Most other countries are less stringent and might just want a note from a doctor saying that you don’t have anything communicable. However, in those countries you’re often required to get private insurance for at least the first year, which can become a barrier.
Also, if you’re taking a prescription medication, it might not be easy to get in the place you’re going. It would be best to not need the medication at all.
If you want maximum portability, get healthy and reduce or eliminate your need for medications.
Special challenge: US diagnoses and drugs
The Americans I meet seem to take more medications than other nationalities and receive more diagnoses.
Any diagnosis you receive or medication you “need” reduces your appeal to a private insurer and makes it harder to travel.
Americans tend to accumulate diagnoses for things like:
- Gastric reflux
- Sleep apnea
- ADHD
- Generalized anxiety disorder
Their treatment is drugs or, in the case of the apnea, a machine.

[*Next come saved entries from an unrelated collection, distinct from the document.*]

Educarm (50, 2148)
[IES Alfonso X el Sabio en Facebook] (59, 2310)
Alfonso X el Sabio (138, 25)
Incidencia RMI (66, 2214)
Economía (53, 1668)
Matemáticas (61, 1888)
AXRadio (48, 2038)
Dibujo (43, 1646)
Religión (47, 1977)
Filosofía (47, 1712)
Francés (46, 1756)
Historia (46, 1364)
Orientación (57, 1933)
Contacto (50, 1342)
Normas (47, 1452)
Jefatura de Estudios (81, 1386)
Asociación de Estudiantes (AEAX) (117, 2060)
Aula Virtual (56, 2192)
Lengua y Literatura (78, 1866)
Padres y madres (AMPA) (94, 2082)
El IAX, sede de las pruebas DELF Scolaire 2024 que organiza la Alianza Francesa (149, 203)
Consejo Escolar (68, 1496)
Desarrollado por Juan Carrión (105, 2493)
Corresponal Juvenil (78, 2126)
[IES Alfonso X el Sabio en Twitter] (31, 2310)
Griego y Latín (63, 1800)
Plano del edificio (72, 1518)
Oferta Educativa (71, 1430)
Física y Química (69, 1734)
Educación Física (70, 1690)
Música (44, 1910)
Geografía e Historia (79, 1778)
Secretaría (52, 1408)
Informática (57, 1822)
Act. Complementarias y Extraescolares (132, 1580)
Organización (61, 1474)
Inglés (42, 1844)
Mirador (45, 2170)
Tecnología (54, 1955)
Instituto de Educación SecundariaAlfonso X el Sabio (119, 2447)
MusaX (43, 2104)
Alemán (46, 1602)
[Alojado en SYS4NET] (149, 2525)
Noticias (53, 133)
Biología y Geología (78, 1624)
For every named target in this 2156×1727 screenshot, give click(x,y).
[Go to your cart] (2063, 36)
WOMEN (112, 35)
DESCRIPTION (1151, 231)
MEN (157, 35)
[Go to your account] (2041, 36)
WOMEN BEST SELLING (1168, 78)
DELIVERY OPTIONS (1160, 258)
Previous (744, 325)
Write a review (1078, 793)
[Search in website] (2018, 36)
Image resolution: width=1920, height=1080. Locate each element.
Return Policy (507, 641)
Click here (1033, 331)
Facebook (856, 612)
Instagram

Then when the drugs cause side effects, the doctor prescribes drugs for the side effects.
US doctors apparently don’t suggest lifestyle changes. This results in lots of Americans who are on medications and who could look less appealing to overseas insurers or authorities.
Example: Meet Nick from Iowa. He’s 42 years old and 30 pounds overweight, sometimes has heartburn, and feels tired and anxious. His wife complains about his snoring, and his job is stressful because he has to herd cats. His doctor diagnoses him with everything I listed above and gives him prescriptions for several meds and a CPAP machine.
Nick has a doppelganger in Greece, Nico. He’s the same age and weight and has the same symptoms. Before Nico goes to a doctor, he talks to a friend.
“Lose the gut, Nico,” his best buddy tells him. “And go for walks every day. I’ll join you. Plus, that job of yours is shit. Let’s ask my brother-in-law if he has something better for you. Meanwhile, put down the phone and stop reading Tweeter or whatever it is.”
Who’s going to look better to a private insurer or immigration authority? Nick with his four diagnoses and fistfull of pills, or Nico, who soon has a slimmer shape and lower blood pressure to boot?
Question your diagnoses
Do you really have a “disorder,” or do you have a crappy job? Are you permanently “ill,” or are you suffering the effects of bad habits that you can change? How many of your symptoms are caused by excess fat? If you lose the fat, will the symptoms go away?
Question your meds
Research the drugs you’re taking. Are they really the only treatment? Were they designed to be taken for as long as you’ve been taking them? Could they be causing more problems than they’re solving? Could you manage your symptoms without a prescription? How?